- **Teks hasil ekstraksi**
Archive for the ‘Tertiga’ Category

Berpikir atau berakal atau …
10 Oktober, 2009

Aku pernah liat filem dokumenter di tp, segerombol burung Sea Gull sedang bertelur di rerumputan sekitar pantai berpasir. Seekor induk Sea Gull mengerami tiga butir telur. Pagi itu menetas satu, Iduknya girang lalu terbang mencari ikan segar utk diri telah menahan lapar dan utk anaknya yg baru nongol. Sebelum Induk itu kembali kesarang , telur kedua menetas. Adiknya ini sama besarnya dgn yg menetas tadi, sama juga coraknya dan suaranya. Pengamat memberi tanda beda warna dgn StabiloBoss pada sisi sayap anak-anak itu. Induk yg sedang girang itu tiba dgn penuh makanan diparuhnya. Anak no.1 diberi makan terlebih dahulu, sisa makanan diberikan kepada anak.no2. Selalu begitu, hari kedua, urutan pemberian makanan itu juga demikian, anak no.1 diberi makan terlebih dahulu lalu sisa makanan dlm tembolok diberikan kepada anak.no2.

Di pagi hari ke tiga lahirlah anak no.3, si Bungsu, saat Ibunya pergi lama – mungkin ngerumpi dulu dgn nelayan – mencari teri di pantai. Ibu yg girang itu tiba dgn lebih penuh makanan di mulutnya. Anak no.1 diberi makan terlebih dahulu, anak no.2 diberi makan kemudian dan sisanya tidak ada untuk si Bungsu. Si Bungsu tak makan hari itu, mungkin karena si Ibu salah itung atau si abangan-nya terlalu rakus dan deras pertumbuhanya. Ke esokan harinya sistem distribusi ransum itu pun begitu juga, sama, selalu si abangan duluan secara urut seolah tau kode warna yg diberikan peneliti. Hari itu si Bungsu hanya kebagian kuahnya doang beberapa leleran lender teri, kuah tanpa ikan. Dia terus menangis mangap-mangap sementara abangannya telah nyenyak tidur. Anak no.3 tak makan juga hari itu, walau dia meregangkan lehernya paling panjang, walau dia telah berupaya mangap paling lebar, walau dia telah jinjit paling tinggi di tepi sarang. Begitu seterusnya, si Bungsu itu hanya beroleh lelehan lender dan mungkin ludah doang dari paruh Ibunya. Sedih aku melihanya, kasihan aku mendengar jeritnya, tapi Ibunya tetep tak mikir apa-apa kletannya, entah lah. Memprihatinkan.

- **Tugas 1**
Apakah pernyataan (a), (b), dan (c) sesuai dengan kisah burung camar di atas? Jawab ya atau tidak untuk masing-masing, lalu kutip kata-kata teks yang menentukannya. (a) Telur kedua menetas sebelum induknya kembali ke sarang. (b) Pengamat menandai sayap anak-anak camar dengan warna yang sama. (c) Si Bungsu lahir pada pagi hari ketiga.
Catatan berikut sama sekali tidak berhubungan dengan kisah burung camar di atas.

- **Cuplikan data**

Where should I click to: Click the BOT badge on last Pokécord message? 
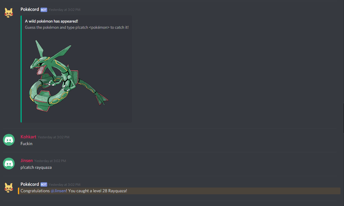coord(44,185)
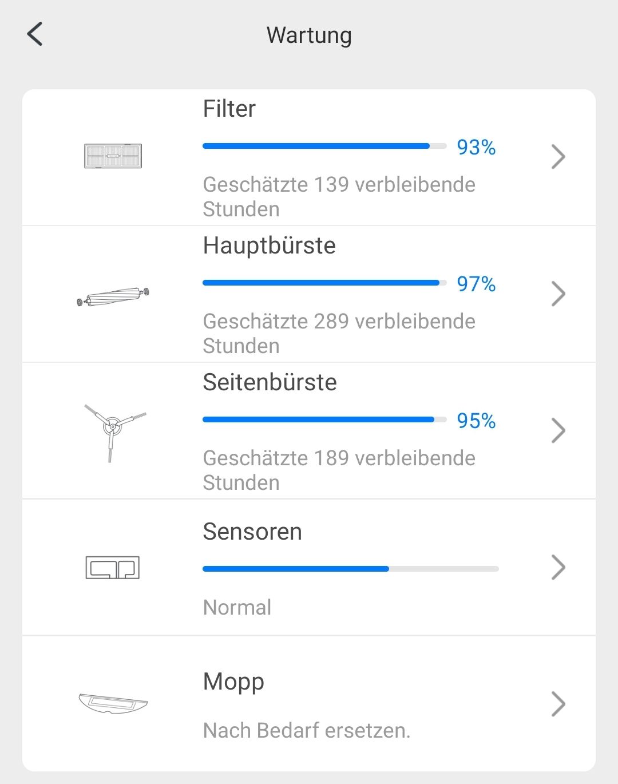Tap the Filter part icon
618x784 pixels.
pos(113,156)
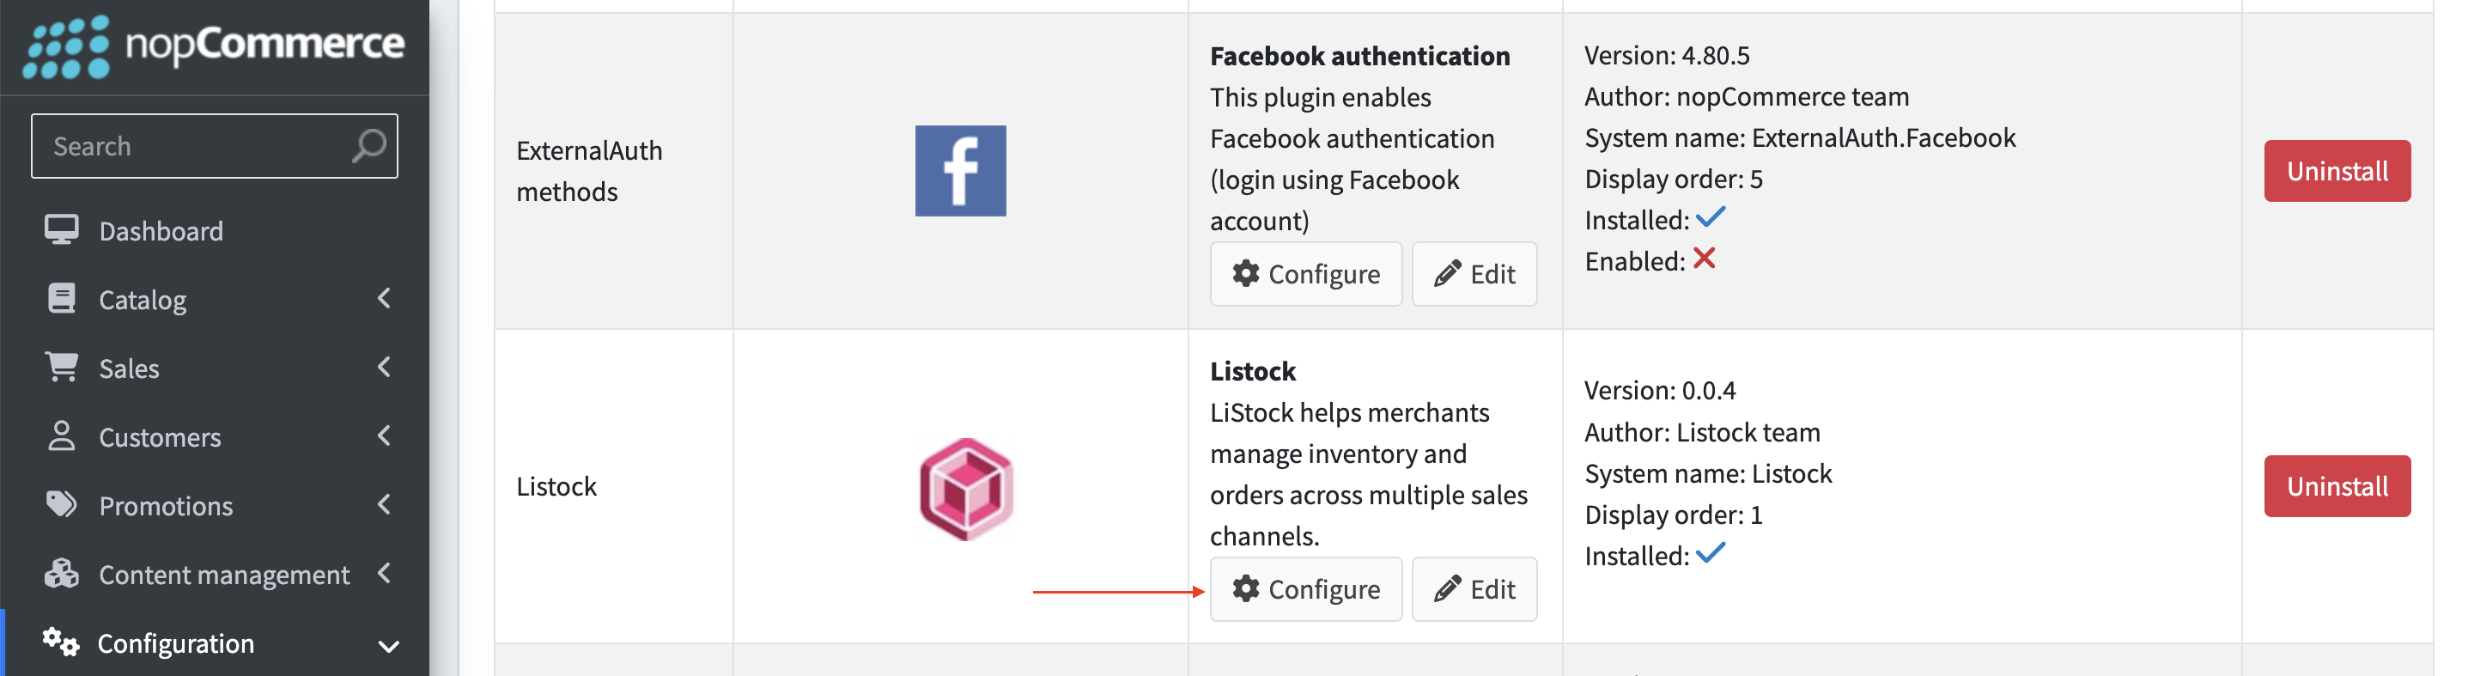Configure the Listock plugin
Image resolution: width=2468 pixels, height=676 pixels.
point(1306,589)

- **Tugas 2**
Ekstrak seluruh baris catatan di atas tanpa mengubah satu huruf pun, dan jangan sertakan gambarnya.

- **Jawaban yang diharapkan 1**
(a) Ya: "Sebelum Induk itu kembali kesarang , telur kedua menetas."
(b) Tidak: "Pengamat memberi tanda beda warna dgn StabiloBoss pada sisi sayap anak-anak itu."
(c) Ya: "Di pagi hari ke tiga lahirlah anak no.3, si Bungsu,"

- **Jawaban yang diharapkan 2**
Where should I click to: Click the BOT badge on last Pokécord message? 
coord(44,185)
Tap the Filter part icon
618x784 pixels.
pos(113,156)
Configure the Listock plugin
Image resolution: width=2468 pixels, height=676 pixels.
point(1306,589)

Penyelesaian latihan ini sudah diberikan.